Given records >>
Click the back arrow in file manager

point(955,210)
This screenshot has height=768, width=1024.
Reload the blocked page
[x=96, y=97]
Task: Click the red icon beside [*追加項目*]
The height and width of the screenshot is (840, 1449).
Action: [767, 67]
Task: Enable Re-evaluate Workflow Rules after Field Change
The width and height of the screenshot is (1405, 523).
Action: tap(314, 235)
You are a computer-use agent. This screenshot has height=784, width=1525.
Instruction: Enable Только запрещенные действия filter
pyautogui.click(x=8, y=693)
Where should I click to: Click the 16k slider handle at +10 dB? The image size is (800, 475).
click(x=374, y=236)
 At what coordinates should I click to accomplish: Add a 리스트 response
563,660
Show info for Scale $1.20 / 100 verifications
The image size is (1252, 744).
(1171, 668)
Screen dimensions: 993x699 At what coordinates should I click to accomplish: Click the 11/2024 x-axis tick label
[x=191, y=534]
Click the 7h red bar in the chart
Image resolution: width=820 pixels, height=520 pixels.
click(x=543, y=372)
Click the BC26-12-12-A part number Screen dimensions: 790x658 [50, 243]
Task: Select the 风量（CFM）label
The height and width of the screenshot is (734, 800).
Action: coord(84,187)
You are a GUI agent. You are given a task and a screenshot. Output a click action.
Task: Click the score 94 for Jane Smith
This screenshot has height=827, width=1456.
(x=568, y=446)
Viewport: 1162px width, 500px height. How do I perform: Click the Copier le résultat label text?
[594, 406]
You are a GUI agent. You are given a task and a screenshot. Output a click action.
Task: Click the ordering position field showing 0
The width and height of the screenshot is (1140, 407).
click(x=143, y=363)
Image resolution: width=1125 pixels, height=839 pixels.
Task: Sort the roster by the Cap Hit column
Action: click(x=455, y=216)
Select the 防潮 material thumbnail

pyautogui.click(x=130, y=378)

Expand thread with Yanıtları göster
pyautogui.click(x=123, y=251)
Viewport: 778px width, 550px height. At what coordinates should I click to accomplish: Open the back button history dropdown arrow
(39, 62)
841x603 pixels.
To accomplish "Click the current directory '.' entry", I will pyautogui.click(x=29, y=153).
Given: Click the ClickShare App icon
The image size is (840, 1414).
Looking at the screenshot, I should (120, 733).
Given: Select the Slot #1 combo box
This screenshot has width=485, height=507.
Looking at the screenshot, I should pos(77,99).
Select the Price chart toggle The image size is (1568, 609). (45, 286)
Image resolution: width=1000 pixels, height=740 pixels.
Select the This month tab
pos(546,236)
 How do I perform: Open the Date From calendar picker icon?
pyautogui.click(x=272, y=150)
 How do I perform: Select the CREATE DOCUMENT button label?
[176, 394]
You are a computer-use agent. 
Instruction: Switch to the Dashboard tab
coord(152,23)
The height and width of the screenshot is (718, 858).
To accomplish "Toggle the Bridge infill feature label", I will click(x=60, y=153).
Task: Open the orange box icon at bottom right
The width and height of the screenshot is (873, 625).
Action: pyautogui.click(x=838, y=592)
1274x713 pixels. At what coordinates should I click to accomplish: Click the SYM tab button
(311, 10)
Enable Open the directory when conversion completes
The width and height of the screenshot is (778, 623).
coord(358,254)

Work instruction >>
For this exercise, all the data must be repeated exactly.

Exercise answer >>
Click the back arrow in file manager

point(955,210)
This screenshot has height=768, width=1024.
Reload the blocked page
[x=96, y=97]
Task: Click the red icon beside [*追加項目*]
The height and width of the screenshot is (840, 1449).
Action: [767, 67]
Task: Enable Re-evaluate Workflow Rules after Field Change
The width and height of the screenshot is (1405, 523).
Action: tap(314, 235)
You are a computer-use agent. This screenshot has height=784, width=1525.
Instruction: Enable Только запрещенные действия filter
pyautogui.click(x=8, y=693)
Where should I click to: Click the 16k slider handle at +10 dB? The image size is (800, 475).
click(x=374, y=236)
 At what coordinates should I click to accomplish: Add a 리스트 response
563,660
Show info for Scale $1.20 / 100 verifications
The image size is (1252, 744).
(1171, 668)
Screen dimensions: 993x699 At what coordinates should I click to accomplish: Click the 11/2024 x-axis tick label
[x=191, y=534]
Click the 7h red bar in the chart
Image resolution: width=820 pixels, height=520 pixels.
click(x=543, y=372)
Click the BC26-12-12-A part number Screen dimensions: 790x658 [50, 243]
Task: Select the 风量（CFM）label
The height and width of the screenshot is (734, 800).
Action: coord(84,187)
You are a GUI agent. You are given a task and a screenshot. Output a click action.
Task: Click the score 94 for Jane Smith
This screenshot has height=827, width=1456.
(x=568, y=446)
Viewport: 1162px width, 500px height. How do I perform: Click the Copier le résultat label text?
[594, 406]
You are a GUI agent. You are given a task and a screenshot. Output a click action.
Task: Click the ordering position field showing 0
The width and height of the screenshot is (1140, 407).
click(x=143, y=363)
Image resolution: width=1125 pixels, height=839 pixels.
Task: Sort the roster by the Cap Hit column
Action: click(x=455, y=216)
Select the 防潮 material thumbnail

pyautogui.click(x=130, y=378)

Expand thread with Yanıtları göster
pyautogui.click(x=123, y=251)
Viewport: 778px width, 550px height. At what coordinates should I click to accomplish: Open the back button history dropdown arrow
(39, 62)
841x603 pixels.
To accomplish "Click the current directory '.' entry", I will pyautogui.click(x=29, y=153).
Given: Click the ClickShare App icon
The image size is (840, 1414).
Looking at the screenshot, I should (120, 733).
Given: Select the Slot #1 combo box
This screenshot has width=485, height=507.
Looking at the screenshot, I should pos(77,99).
Select the Price chart toggle The image size is (1568, 609). (45, 286)
Image resolution: width=1000 pixels, height=740 pixels.
Select the This month tab
pos(546,236)
 How do I perform: Open the Date From calendar picker icon?
pyautogui.click(x=272, y=150)
 How do I perform: Select the CREATE DOCUMENT button label?
[176, 394]
You are a computer-use agent. 
Instruction: Switch to the Dashboard tab
coord(152,23)
The height and width of the screenshot is (718, 858).
To accomplish "Toggle the Bridge infill feature label", I will click(x=60, y=153).
Task: Open the orange box icon at bottom right
The width and height of the screenshot is (873, 625).
Action: pyautogui.click(x=838, y=592)
1274x713 pixels. At what coordinates should I click to accomplish: Click the SYM tab button
(311, 10)
Enable Open the directory when conversion completes
The width and height of the screenshot is (778, 623).
coord(358,254)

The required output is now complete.